═════ Source material

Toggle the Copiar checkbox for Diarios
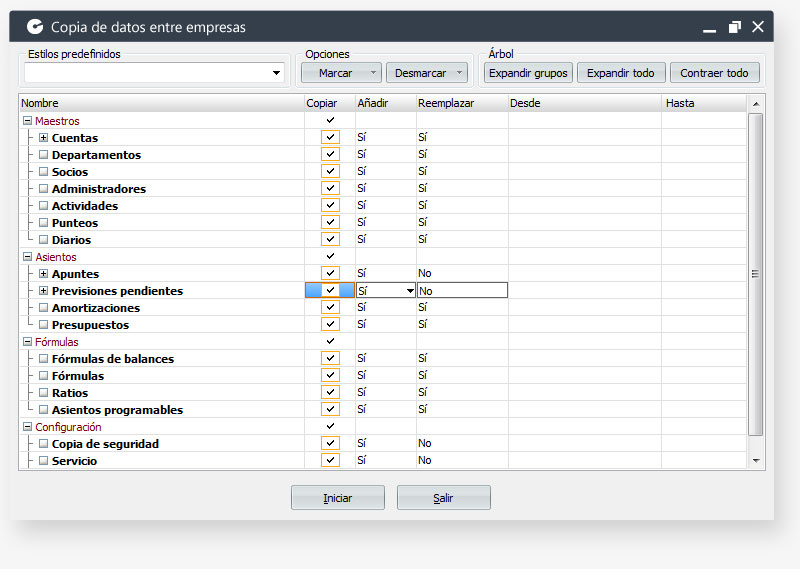The height and width of the screenshot is (569, 800). pyautogui.click(x=331, y=240)
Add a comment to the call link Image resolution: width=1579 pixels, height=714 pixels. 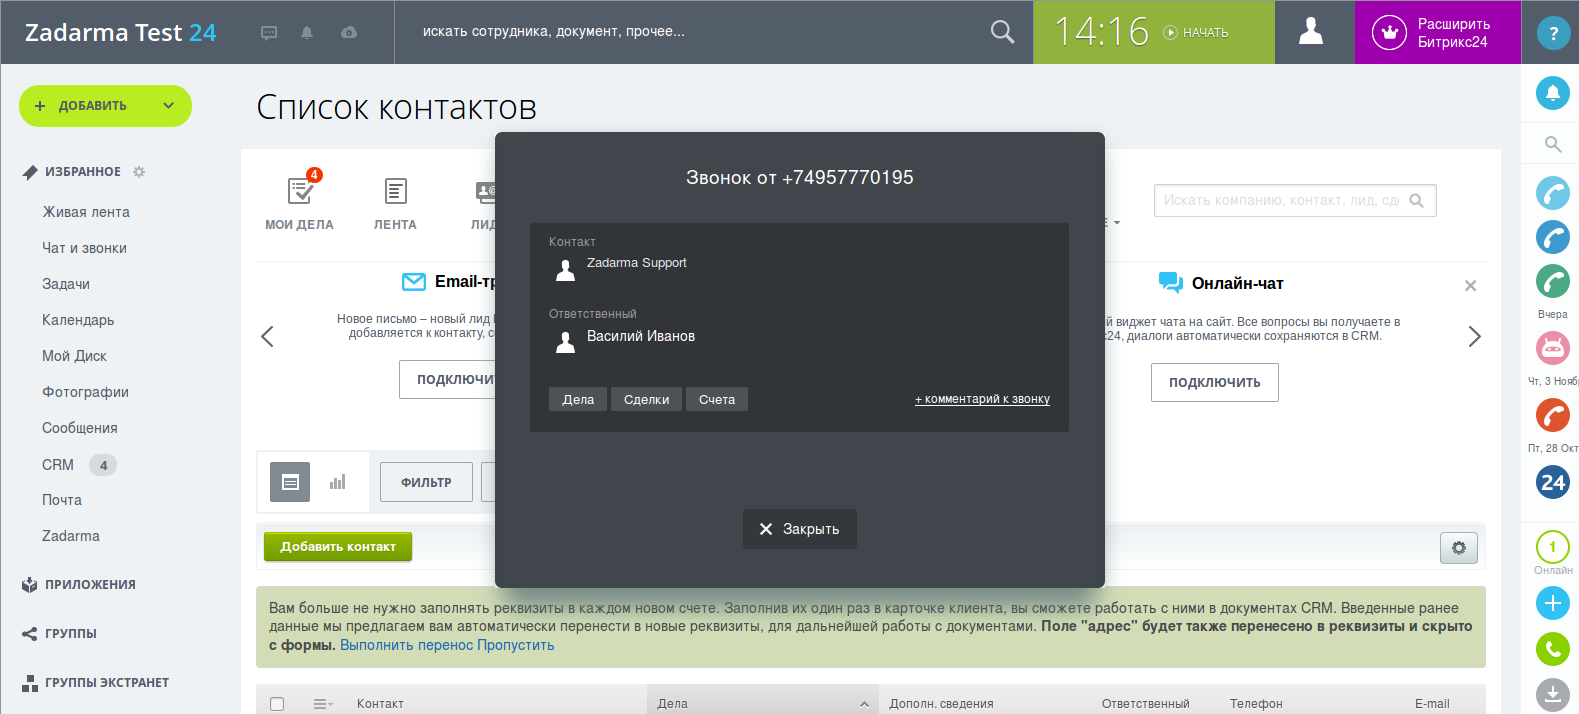[x=982, y=400]
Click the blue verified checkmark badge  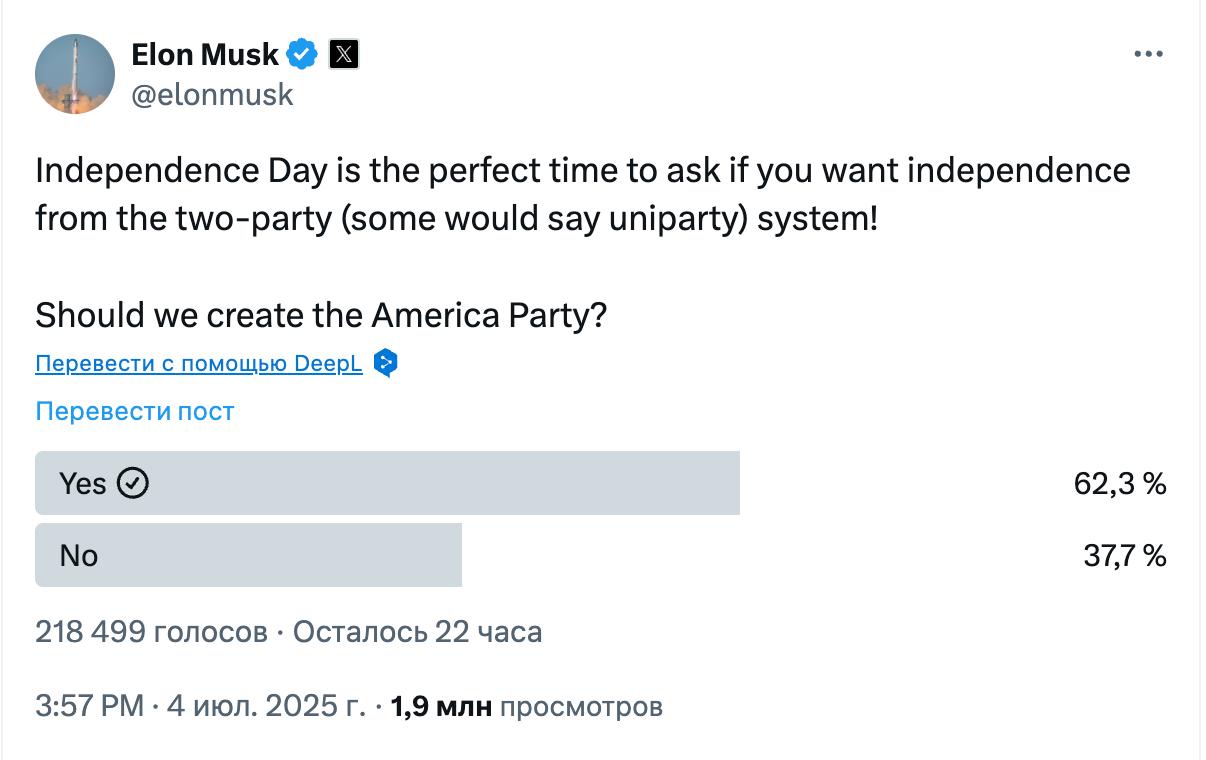coord(303,54)

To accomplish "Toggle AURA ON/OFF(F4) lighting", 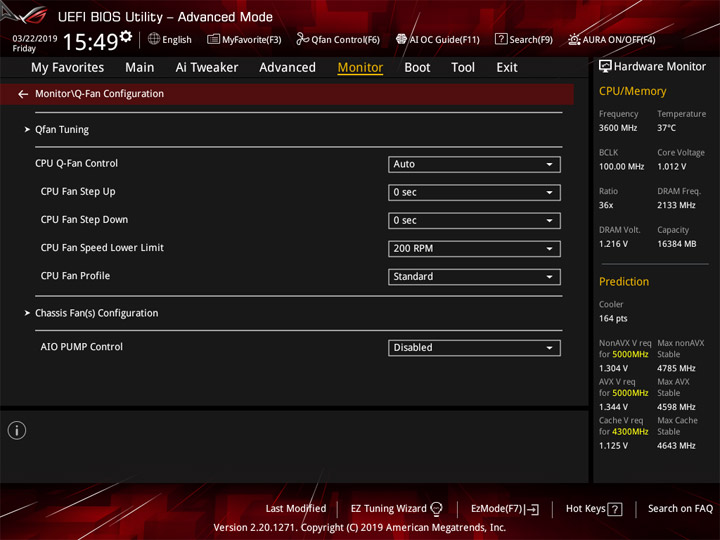I will pyautogui.click(x=611, y=39).
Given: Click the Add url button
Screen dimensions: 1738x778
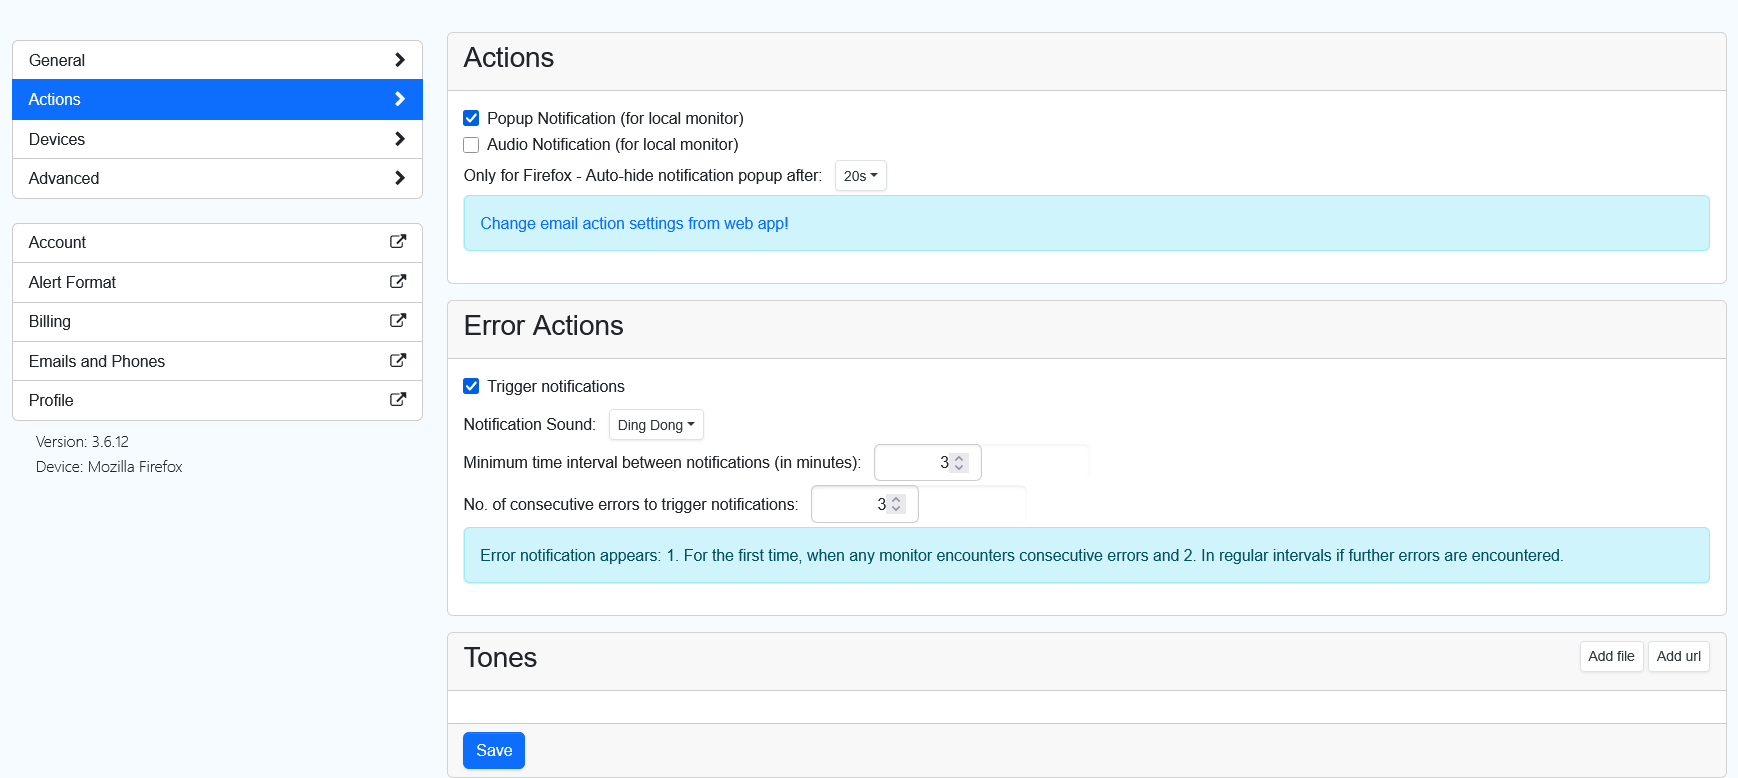Looking at the screenshot, I should coord(1678,657).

══════════

> Problem details
Retype the records from the line containing "Given: Click the Add url button" through the end of the records, leaving out the pictures.

> Exercise solution
Given: Click the Add url button
Screen dimensions: 1738x778
Looking at the screenshot, I should coord(1678,657).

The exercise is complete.